6.29.2003
believe the hype
why is harry potter soo good? no, really, someone tell me? is it just that i'm an 8 year old boy at heart? i'm about 200 pages in and i've had it a few days. i'm going extra slow on purpose. i got the canadian edition. it has the original british text and so far it's actually been pretty apparent. though only one phrase did i not totally understand and i wouldn't be surprised if that wasn't changed in the american.
i just joined friendster. (i tried to hook y'all up straight to my profile, but it apparently doesn't work that way. i'm under al fair there.) yup, i made that leap. hey, i'm still not on livejournal. i'm not a total dork. um. yeah. ok i'm a total dork! what the fuck. i can't really do anything about it.
i've been doing pretty good the past week. i got a rug, though i haven't put it down yet (i'm not that quick) and i've been doing a lot of work on the band website redesign which i am alternately excited by and frustrated with. or concurrently. i've been actually looking for work, which has made me way less anxious in my offtime. woo! yeah, so, um, that's me.
i saw an old friend last week up in the chester and i was like, 'hey' and she was like 'hey' and that was it. and that's ok. but i just stalked her on friendster and she's totally there and only connected to me by like 3 people. nuts. i'm not going to contact her or anything. forward, dammit, think forward. ok.
-al
6.27.2003
so take off all your clothes
i can't believe how hot it is. i wish it would start raining already.
i talked to oscon the phone like 8 times yesterday. i'm so pathetic. one of those times was while i was walking home from the train in the middle of the night. a woman stopped me on humboldt and said, 'from a distance, you look drunk.' i don't know if she meant cause i was wobbling or because i was talking to myself. i just said, 'i am drunk' and laughed (and yeah, i was quite drunk). she told me to be careful and i told her i was almost home. how come strangers only talk to me when i'm drunk? ok, that's not true. maybe it's just more interesting. or maybe i only talk back when i'm drunk, shy jerk that i am.
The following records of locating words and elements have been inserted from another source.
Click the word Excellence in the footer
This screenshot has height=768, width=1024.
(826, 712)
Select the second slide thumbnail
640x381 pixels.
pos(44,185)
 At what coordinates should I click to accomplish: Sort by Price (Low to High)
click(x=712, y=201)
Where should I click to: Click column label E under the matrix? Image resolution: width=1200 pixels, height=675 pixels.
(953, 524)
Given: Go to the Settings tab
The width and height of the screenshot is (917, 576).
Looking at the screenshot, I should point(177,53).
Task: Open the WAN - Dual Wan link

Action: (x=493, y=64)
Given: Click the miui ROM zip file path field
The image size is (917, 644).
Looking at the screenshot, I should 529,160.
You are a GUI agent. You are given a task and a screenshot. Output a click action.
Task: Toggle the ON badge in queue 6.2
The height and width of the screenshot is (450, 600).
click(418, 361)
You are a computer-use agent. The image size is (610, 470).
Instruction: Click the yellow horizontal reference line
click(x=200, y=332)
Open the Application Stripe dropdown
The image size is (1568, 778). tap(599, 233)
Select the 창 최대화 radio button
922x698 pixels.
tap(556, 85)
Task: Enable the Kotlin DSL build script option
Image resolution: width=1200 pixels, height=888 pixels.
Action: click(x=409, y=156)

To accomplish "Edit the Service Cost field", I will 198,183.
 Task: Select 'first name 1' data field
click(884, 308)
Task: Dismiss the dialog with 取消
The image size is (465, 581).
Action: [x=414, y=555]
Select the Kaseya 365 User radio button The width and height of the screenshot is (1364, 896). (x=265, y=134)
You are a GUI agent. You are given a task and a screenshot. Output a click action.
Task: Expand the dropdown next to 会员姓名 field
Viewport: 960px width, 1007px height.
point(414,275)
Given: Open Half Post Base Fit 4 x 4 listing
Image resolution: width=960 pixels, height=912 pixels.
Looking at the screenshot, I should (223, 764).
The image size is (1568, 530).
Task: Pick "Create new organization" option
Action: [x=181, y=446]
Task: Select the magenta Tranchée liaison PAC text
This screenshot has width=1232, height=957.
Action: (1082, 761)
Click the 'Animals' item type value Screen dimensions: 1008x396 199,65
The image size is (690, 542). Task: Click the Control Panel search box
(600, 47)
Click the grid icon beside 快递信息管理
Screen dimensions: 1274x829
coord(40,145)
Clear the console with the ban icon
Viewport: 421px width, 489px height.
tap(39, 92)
speaking of being drunk, i guess i promised tour stories. we got a lot of free beer on tour. this is unusual because we usually play in people's houses, but this tour we played a lot of clubs. what a story! no, it's just too hot to sit out here any longer. sorry.
-al
6.23.2003
blech
i have been "on" too many days in a row. when does it end? how do people live like this and not fall apart?
-al
6.18.2003
it's easy being on the road, it's being home that keeps me unstable
so ho ho, i got back from tour about a week and a half ago. i bet y'all want me to regale you with tales of tour, but, alas, not now. maybe later. i'm sick right now. i seem to have a cold. why, i don't know. i feel like crap.
since getting home, i've been looking for work and buying comic books. that's pretty much it. no work, lots of comic books. sigh. looking for a job is worse than having one. that's my opinion. it sucks so hard. and no one is hiring. i get really angry at hipsters i see walking down the street. because i know they have jobs. and i know that partially why they have them is becuase they're 'hip'. becuase they have connections. how come i have 0 friends with possible job connections? it's not that i have no friends. i applied at toys in babeland again. and even though i heard someone just quit, i am certain i will not be the replacement. oh, and i called about this telefundraising job and when they called back with the email address to send my resume to, i fucking erased it by accident. grrrr.
oh, i saw The Italian Job and i really liked it. i recomend it, it was a good time.